(Paris) La présidente de la Banque centrale européenne (BCE), Christine Lagarde, a estimé mercredi que la propagation du nouveau coronavirus chinois apportait une « nouvelle dose d’incertitude » à la croissance économique.  

Agence France-Presse

Alors que la menace d’une guerre commerciale entre les États-Unis et la Chine semble avoir diminué, « le coronavirus ajoute une nouvelle dose d’incertitude », a-t-elle déclaré lors d’une conférence organisée à Paris par le quotidien Les Échos.

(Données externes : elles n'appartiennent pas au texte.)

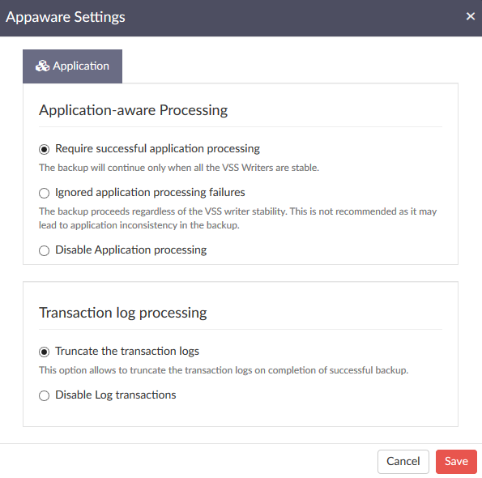Open the Application tab
The image size is (482, 478).
point(73,66)
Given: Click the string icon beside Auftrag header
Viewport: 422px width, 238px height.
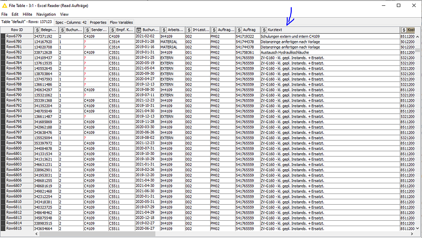Looking at the screenshot, I should tap(239, 30).
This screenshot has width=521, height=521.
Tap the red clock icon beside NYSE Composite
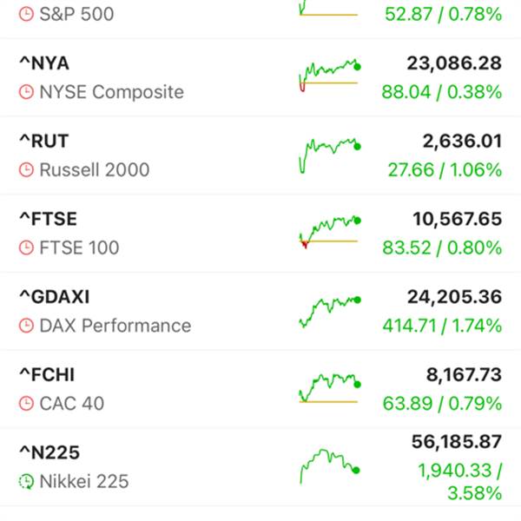(27, 92)
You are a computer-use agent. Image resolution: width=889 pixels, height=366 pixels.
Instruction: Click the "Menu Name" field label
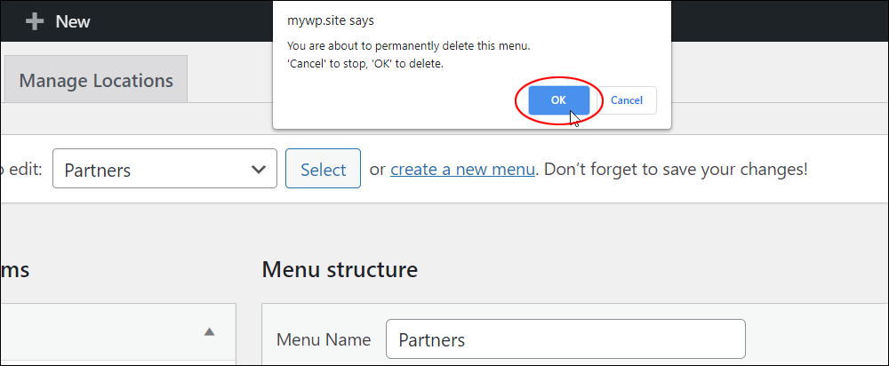coord(324,339)
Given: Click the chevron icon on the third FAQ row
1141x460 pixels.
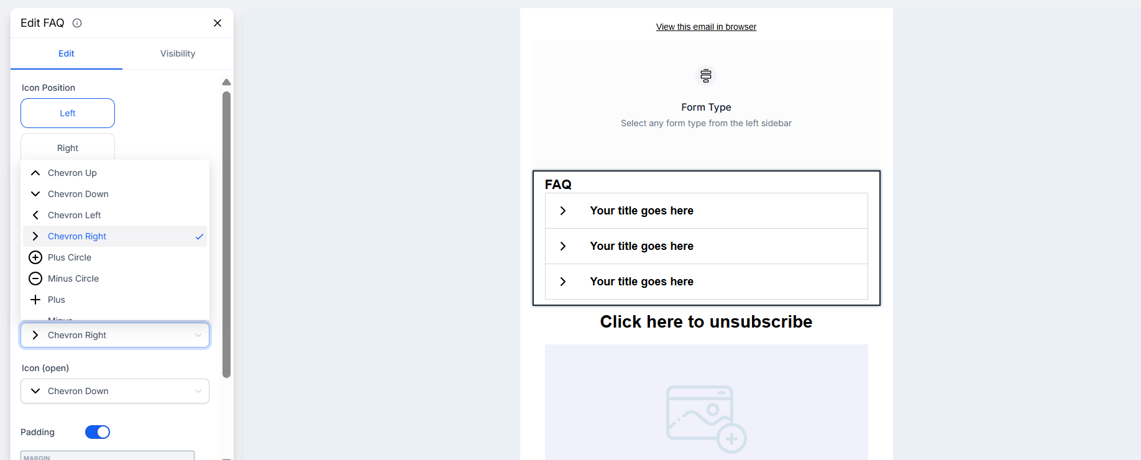Looking at the screenshot, I should [563, 282].
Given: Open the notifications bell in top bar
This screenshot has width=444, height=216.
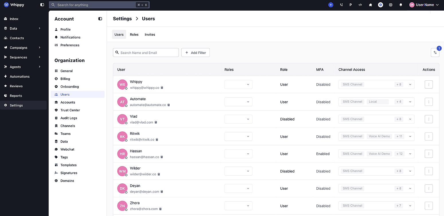Looking at the screenshot, I should click(401, 5).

Cette déclaration marque un infléchissement par rapport au ton assez optimiste sur les perspectives économiques en zone euro adopté en janvier par la Française après la dernière réunion de politique monétaire de la BCE.

Néanmoins, l’ancienne directrice du Fonds monétaire international (FMI) a cherché à rassurer et argué que la politique de la BCE, en voulant garder ses taux d’intérêt au plus bas et reprenant depuis novembre ses rachats d’actifs sur le marché, « agit comme un stabilisateur automatique efficace » pour soutenir la zone euro.  

Le président de la Réserve fédérale américaine, Jerome Powell, avait lui déclaré il y a une semaine que cette dernière « surveillait de près » l’épidémie liée au nouveau virus.  

Celui-ci a tué à ce jour près de 500 personnes et infecté plus de 24 000 personnes en Chine continentale, et il se propage dans plus de 20 pays.

« Il y aura clairement des implications au moins à court terme pour la production chinoise », a déclaré M. Powell, avec des effets d’entraînement pour d’autres économies.